The Devil’s Heir- Chapter 7


She was awake and she was screaming.

In the darkness she tried to marshal her thoughts. Why was she screaming?

Not a dream, she didn’t have those anymore.

She felt like hot lead was being poured on her chest.

The pain had gotten worse while she had been sleeping.

It had gotten steadily more painful since her arrival in the City, and that had been four days ago. Now, it felt like it was killing her. Whimpering, she stumbled out of bed and felt her way down the corridor. Through a skylight over her head she could see the sky. It was early morning judging by the slightly lighter shade of grey. She did not know what made day or night pass in this place. It had been a long time since she had seen a sun.

The pain was now so bad it almost felt like her feet weren’t touching the ground, like she was being suspended in the air by a swarm of stinging hornets. Angela will know what to do, she has to.

There was a ball of fire in her chest.

She struggled on down the corridor, and came to the top of the stairs.

Her legs gave out and she tripped, rolling down the stair way, bruising her stomach and back on the hard wooden steps one after the other until she came to rest on the grey stone floor.

She lay there in the pale morning half-light, limp as a rag doll, unable even to move.

“Do not turn your back to the guilt. Do not push it away. Do not try to protect yourself from it. Guilt is the pain of the soul. It is the bleeding scar tissue left by your sin. It wants to hurt you. “

Angela’s clipped voice could be heard in the furthest corner of the hall, it cut into the last dusty grey nook in the rafters.

“Let it.” she said simply.

She stood against the wall of the Glass Room, while the woman she was speaking to stood with her hand outstretched, the palm spread over the cusp of the Black Glass. Her eyes were closed and she was clearly in great pain, the little piece of her face that was visible a twisted mass of lines, sticky golden tears running down her cheeks.

“Let it.” Angela repeated “Let it come. Let it devour you. Let it consume you until you feel that there will be nothing left. That is when you know you have suffered enough.”

“I can’t…I can’t…I’m sorry…” she mumbled.

“Don’t break.” said Angela “Weakness is why you are here in the first place. Even the damned on the other side of the black mountains have strength. This is not a place for the wicked, it is a place for the weak. Only by being strong can you hope to break the chains that hold you here.”

The door sprung open and one of the penitents stood in the doorway.

Angela glared at the intruder furiously. The Rite was never to be interrupted, under any circumstances.

The woman let go of the glass and fell to the ground, cradling her hand and crying softly.

“What is it?” Angela asked coldly.

The penitent whispered urgently in her ear.

“Marie? Marie?!”

Angela leaned over her.

She turned her on her back. Her eyes had rolled back in her head, she wasn’t moving.

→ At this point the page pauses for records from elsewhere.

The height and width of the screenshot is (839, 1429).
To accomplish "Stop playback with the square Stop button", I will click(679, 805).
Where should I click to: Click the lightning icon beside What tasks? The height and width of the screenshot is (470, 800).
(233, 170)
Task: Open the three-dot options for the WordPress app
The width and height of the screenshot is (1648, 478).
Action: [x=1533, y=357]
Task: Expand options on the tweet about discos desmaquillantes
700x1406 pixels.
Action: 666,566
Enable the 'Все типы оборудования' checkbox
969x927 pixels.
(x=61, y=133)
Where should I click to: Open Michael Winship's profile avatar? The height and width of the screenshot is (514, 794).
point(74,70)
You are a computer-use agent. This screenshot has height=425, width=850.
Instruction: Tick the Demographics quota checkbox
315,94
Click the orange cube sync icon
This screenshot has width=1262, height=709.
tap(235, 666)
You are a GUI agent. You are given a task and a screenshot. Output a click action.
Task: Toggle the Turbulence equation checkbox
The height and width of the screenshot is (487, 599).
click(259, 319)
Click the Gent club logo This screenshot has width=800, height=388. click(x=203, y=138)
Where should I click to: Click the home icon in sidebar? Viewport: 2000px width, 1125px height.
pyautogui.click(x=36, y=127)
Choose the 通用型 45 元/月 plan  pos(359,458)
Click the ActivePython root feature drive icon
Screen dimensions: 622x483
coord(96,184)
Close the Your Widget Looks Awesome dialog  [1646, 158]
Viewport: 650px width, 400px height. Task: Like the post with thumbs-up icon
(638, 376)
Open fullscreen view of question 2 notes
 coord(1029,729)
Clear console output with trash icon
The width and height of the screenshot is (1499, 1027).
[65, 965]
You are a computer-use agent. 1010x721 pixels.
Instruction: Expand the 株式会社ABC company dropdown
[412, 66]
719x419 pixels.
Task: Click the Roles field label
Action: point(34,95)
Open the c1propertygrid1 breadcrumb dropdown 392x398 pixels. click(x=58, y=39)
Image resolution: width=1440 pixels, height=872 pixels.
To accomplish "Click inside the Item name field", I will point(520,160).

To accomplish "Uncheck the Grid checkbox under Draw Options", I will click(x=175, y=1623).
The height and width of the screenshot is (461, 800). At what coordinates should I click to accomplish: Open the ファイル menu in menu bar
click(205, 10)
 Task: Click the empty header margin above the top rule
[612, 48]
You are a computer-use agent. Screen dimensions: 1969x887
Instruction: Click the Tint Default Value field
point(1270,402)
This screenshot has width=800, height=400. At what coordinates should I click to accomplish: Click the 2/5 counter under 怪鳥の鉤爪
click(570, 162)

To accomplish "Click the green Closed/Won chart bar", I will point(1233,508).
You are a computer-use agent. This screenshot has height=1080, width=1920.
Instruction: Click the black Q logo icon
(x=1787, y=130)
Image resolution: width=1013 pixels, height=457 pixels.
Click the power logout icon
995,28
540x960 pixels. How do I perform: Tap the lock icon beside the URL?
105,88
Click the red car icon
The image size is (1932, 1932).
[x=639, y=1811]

“Marie! Marie talk to me!”

There was no answer, the girl was limp.

Angela looked around her.

“Help me get her into bed.”

She was the earth, a volcano bursting from her chest, white hot magma searing her flesh.

Colours swam in front of her eyes, every noise sounded like a swarm of bees.

And still the pain grew worse.

Angela and Hoss stood at the end of her bed, watching her as she whined in her sleep, and every movement she made spoke of agony.

“She been like this long?” Hoss asked.

“Since she came here. She said the pain’s been getting worse every day.”

“What about…there must be a doctor here?”

“Seven. But they’re more used to treating bodies, something no one in this place technically has, including her.”

“But she ain’t like us, is she? She never died. So…does she have a body or not?”

“I don’t know.”

“‘Cos that always confused the hell out of me.”

“I don’t know.”

“So what’s wrong with her?”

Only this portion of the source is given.